Ich meine deshalb, daß nicht davon die Rede sein kann, die angegriffene Regelung, die nicht nur für einen kurzen Zeitraum gilt, sondern eine grundsätzliche Weichenstellung für die Zukunft mit sich bringt, betreffe nur die gegenwärtigen Hersteller des genannten Produkts, d. h. einen geschlossenen Kreis, in gleicher Weise wie die Adressaten einer individuellen Entscheidung. Auch wenn es sich — wie schon gesagt — um einen Grenzfall handelt, um einen Grenzfall freilich, der wegen der bestehenden Möglichkeit, Rechtsschutz vor nationalen Gerichten zu erlangen, nicht sonderlich delikat erscheint, wird man letzdich, obgleich es nur um ein spezifisches Produkt geht, doch anerkennen müssen, daß eine echte normative Regelung vorliegt. Wenn aber der Verordnungscharakter der angegriffenen Maßnahme außer Zweifel steht, so folgt daraus gleichzeitig, daß die Klägerin nicht individuell betroffen sein kann und daß aus diesem Grunde ein Klagerecht verneint werden muß.

2.

Auf das Problem, ob die Klägerin unmittelbar betroffen ist, braucht danach eigentlich gar nicht mehr eingegangen zu werden. Ich will dazu aber doch kurz, weil es im Verfahren ebenfalls behandelt wurde, Stellung nehmen.

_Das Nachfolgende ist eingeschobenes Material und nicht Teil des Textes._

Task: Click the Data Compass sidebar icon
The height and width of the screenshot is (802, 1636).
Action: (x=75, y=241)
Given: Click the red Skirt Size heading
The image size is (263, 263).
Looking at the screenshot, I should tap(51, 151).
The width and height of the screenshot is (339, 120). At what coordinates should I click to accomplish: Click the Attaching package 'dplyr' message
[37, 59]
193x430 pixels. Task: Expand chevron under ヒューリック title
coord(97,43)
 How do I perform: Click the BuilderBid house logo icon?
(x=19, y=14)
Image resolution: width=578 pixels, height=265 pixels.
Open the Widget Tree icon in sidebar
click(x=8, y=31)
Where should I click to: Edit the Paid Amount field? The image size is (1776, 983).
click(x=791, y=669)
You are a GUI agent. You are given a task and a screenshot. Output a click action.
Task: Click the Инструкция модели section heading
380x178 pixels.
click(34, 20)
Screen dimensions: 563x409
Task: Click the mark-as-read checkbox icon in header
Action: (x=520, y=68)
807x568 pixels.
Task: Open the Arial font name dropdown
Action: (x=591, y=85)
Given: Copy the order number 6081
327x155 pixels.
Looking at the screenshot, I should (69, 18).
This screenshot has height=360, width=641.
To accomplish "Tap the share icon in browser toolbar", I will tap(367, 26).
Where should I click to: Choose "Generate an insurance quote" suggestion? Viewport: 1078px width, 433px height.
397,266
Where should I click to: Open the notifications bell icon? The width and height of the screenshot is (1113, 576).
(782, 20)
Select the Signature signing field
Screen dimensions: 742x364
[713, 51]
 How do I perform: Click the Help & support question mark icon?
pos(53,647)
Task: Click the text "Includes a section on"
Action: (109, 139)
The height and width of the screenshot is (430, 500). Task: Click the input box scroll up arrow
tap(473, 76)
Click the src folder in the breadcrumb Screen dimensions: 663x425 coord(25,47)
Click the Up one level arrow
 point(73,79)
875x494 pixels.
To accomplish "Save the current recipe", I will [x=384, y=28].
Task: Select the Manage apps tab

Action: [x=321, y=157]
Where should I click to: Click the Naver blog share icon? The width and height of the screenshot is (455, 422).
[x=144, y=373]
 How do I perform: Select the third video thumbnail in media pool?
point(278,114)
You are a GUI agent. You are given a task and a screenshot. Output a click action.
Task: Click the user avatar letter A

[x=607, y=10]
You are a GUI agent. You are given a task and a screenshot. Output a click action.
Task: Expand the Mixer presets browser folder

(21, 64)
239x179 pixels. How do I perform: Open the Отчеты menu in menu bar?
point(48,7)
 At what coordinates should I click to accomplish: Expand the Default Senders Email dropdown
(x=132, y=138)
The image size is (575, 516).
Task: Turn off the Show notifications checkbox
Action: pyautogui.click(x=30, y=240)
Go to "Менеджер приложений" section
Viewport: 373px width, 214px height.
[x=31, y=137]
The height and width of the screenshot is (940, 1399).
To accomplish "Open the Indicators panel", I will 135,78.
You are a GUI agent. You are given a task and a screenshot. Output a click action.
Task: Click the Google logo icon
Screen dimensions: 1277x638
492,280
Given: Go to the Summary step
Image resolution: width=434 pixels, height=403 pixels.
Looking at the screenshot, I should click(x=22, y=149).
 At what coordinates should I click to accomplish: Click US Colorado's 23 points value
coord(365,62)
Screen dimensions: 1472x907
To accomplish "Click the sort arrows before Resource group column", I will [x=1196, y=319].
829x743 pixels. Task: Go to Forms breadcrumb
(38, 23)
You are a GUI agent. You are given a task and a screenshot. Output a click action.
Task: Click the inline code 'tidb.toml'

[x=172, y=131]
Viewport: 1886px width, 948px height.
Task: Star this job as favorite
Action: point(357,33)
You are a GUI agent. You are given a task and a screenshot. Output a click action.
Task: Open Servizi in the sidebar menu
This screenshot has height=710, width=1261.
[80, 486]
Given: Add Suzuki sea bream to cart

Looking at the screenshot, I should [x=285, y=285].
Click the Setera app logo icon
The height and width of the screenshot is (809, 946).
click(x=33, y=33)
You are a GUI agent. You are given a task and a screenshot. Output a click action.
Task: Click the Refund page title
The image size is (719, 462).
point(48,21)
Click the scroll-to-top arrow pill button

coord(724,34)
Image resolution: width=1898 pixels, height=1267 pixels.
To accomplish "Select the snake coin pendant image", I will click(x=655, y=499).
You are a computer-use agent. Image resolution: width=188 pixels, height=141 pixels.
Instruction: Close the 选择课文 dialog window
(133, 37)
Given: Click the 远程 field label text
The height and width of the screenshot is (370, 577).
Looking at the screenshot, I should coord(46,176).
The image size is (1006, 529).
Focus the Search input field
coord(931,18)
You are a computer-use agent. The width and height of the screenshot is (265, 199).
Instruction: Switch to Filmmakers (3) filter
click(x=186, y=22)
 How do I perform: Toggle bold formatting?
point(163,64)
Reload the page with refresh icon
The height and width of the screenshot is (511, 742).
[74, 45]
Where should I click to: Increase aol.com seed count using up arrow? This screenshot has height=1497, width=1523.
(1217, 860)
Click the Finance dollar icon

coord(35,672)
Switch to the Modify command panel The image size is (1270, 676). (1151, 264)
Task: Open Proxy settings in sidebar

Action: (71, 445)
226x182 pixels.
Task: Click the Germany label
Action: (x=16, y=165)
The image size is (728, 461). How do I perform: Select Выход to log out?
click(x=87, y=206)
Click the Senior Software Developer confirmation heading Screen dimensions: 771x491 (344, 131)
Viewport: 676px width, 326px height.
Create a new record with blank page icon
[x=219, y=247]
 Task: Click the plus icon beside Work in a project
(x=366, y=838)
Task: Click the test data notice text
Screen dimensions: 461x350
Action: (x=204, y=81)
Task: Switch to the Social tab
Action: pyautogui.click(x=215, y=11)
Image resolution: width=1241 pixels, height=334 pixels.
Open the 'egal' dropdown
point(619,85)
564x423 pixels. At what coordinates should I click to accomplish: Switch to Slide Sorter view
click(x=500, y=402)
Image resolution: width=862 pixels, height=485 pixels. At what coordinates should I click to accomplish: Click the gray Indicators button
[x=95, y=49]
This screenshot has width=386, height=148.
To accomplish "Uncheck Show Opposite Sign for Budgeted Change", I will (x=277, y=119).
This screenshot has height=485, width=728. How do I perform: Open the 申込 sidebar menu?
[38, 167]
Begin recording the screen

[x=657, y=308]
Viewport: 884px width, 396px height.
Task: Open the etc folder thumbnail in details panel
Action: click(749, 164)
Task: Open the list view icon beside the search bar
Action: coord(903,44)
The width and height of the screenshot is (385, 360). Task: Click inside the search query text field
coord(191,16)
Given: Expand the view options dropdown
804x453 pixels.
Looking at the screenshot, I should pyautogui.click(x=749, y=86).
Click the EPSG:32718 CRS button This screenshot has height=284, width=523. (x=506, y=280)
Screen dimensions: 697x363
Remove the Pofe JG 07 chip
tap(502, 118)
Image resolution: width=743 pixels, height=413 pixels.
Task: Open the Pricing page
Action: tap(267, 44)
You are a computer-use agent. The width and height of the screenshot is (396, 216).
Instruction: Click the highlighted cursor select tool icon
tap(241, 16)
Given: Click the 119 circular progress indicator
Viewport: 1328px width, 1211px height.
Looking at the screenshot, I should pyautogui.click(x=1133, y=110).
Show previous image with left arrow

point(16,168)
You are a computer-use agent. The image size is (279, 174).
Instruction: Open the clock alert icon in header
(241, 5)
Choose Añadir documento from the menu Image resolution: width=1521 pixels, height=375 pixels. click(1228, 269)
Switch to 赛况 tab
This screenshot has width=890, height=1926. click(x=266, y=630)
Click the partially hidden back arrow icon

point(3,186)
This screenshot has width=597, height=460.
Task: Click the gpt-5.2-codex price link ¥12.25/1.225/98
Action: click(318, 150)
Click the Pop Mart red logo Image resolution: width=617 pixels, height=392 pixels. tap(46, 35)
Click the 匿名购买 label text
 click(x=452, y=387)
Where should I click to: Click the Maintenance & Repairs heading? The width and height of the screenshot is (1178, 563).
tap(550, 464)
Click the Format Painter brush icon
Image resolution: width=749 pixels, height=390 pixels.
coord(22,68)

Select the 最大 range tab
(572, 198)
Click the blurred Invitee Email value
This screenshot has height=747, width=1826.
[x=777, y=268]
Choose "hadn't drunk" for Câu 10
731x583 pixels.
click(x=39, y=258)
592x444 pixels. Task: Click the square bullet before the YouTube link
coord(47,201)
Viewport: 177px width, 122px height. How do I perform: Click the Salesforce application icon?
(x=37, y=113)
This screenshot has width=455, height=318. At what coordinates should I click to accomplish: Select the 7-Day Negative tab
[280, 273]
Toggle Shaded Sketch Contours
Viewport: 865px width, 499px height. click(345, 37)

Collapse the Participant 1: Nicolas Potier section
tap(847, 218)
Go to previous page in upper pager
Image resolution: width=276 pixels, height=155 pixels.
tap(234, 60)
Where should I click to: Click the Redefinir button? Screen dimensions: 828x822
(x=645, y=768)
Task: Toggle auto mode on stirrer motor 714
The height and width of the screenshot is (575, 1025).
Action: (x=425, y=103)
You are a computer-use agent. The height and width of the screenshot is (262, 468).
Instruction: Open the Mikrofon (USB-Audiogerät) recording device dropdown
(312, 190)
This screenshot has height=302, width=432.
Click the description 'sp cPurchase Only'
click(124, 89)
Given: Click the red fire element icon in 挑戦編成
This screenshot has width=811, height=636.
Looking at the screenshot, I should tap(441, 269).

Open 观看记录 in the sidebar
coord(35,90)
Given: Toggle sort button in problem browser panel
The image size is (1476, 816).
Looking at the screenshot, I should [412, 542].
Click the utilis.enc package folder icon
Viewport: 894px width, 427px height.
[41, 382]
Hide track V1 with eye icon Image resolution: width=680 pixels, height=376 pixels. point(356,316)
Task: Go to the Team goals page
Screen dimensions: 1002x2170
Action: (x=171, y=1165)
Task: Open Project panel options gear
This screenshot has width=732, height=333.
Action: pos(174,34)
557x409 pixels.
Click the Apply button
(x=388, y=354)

In diesem Punkt — wenn ich das gleich sagen darf — halte ich nicht den Standpunkt des Rates, sondern den der Klägerin für zutreffend.

Dabei ist nicht entscheidend, daß sich die angegriffenen Vorschriften an die Mitgliedstaaten richten und staatliche Durchführungsmaßnahmen, vor allem die Wiedereinziehung von Erstattungsbeträgen, verlangen. Wichtig ist, daß die Gemeinschaftsvorschriften gleichsam in den nationalen Bereich bis zu den Unternehmen „durchschlagen“, denn die staatlichen Behörden haben keinerlei Ermessensfreiheit, sie haben vielmehr genau bezeichnete Vollzugsakte zu erlassen. Dies ergibt mit Klarheit der Wortlaut von Artikel 2 der Verordnung Nr. 1862/76, der — ohne jegliche Bedingung — die Formulierung verwendet „ziehen die Mitgliedstaaten bei den Herstellern von Glukose mit hohem Fruchtzuckergehalt … ein“. In gleicher Weise ist auch die Kommissionsverordnung Nr. 2158/76 abgefaßt. Auch sie enthält präzise Anweisungen an die Behörden der Mitgliedstaaten zum Erlaß reiner Ausführungsakte, ohne irgendeinen Ermessensraum vorzusehen.

Der Rat irrt demnach, wenn er meint, die Mitgliedstaaten seien zur Wiedereinziehung der Erstattungsbeträge lediglich ermächtigt und die Unternehmen folglich direkt erst durch die nationalen Maßnahmen betroffen. Außerdem muß sich der Rat sagen lassen, daß er die maßgebenden Begriffe vermengt, wenn er die Ansicht vertritt, von einem Unternehmen könne nur dann gesagt werden, es sei unmittelbar betroffen, wenn es in spezifischer Weise und wegen einer besonderen tatsächlichen Situation betroffen sei. In Wahrheit sind dies die Kriterien, nach denen sich bestimmt, ob jemand individuell betroffen ist, während es für das unmittelbare Betroffensein bei Konstellationen wie der vorliegenden allein auf die Art der vorgesehenen staatlichen Interventionen ankommt, nicht dagegen auf die Tatsache, daß die Gemeinschaftsbestimmungen auch noch ein staatliches Handeln verlangen.

Weil jedoch, wie gezeigt, im gegenwärtigen Fall nicht anerkannt werden kann, daß die Klägerin individuell betroffen ist, und weil es nach Artikel 173 des EWG-Vertrags nicht ausreicht, wenn nur eines der beiden behandelten Erfordernisse erfüllt ist, muß es bei der Feststellung bleiben, daß die Klage nicht als zulässig angesehen werden kann.

3.

Da die gegebene Wertung sowohl für die Ratsverordnung als auch für die Kommissionsverordnung, die den gleichen Anwendungsbereich hat, zutrifft, kann ich nach alledem nur vorschlagen, die Klage insgesamt als unzulässig abzuweisen und die Kosten nach Artikel 69 der Verfahrensordnung der Klägerin aufzuerlegen.